Colaboraciones

 

¿Una intransigencia intolerable?

 

 

31 enero, 2020 | Javier Úbeda Ibáñez


 

 

 

 

En la actualidad, la defensa pública de la ley natural y de la moral objetiva en materias sociales, practicada por políticos o por simples ciudadanos católicos, o por simples individuos de conciencia recta, es juzgada a menudo dentro de las democracias pluralistas como una intransigencia intolerable. Lo que menos se les perdona es hablar en nombre de una verdad objetiva, es decir, en nombre de la “realidad” y no de sus meras percepciones subjetivas (o del número de sus votos). Se ha acuñado la etiqueta de “fascista moral” para quienes actúan así. Como si ipso facto no fueran demócratas ni pluralistas.
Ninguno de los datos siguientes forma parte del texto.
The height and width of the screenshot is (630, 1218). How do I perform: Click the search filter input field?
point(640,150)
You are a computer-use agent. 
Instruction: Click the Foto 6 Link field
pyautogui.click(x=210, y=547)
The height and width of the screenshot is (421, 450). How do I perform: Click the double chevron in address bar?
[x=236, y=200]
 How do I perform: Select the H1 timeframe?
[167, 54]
El agnóstico y el relativista, en cambio, por su amplísima tolerancia, parecen los ciudadanos ejemplares. Pero la defensa categórica de una moral social objetiva —de la ley natural— es la auténtica defensa de la libertad, ya que no hay libertad fuera de o contra la verdad.
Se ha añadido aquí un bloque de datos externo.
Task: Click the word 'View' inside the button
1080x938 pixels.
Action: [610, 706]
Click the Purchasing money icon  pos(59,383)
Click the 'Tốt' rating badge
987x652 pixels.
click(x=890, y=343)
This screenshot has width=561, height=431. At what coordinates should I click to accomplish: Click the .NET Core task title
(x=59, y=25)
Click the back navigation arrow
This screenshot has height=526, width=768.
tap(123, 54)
La democracia pluralista, pues, no debe ser el reino del subjetivismo moral. Solo una moral que reconoce normas válidas siempre y para todos, sin ninguna excepción, puede garantizar el fundamento ético de la convivencia social y de una verdadera democracia. Esta, en definitiva, y todo lo pluralista que se quiera en el dominio de lo opinable, no tiene mejor garantía que el Decálogo como fundamento moral.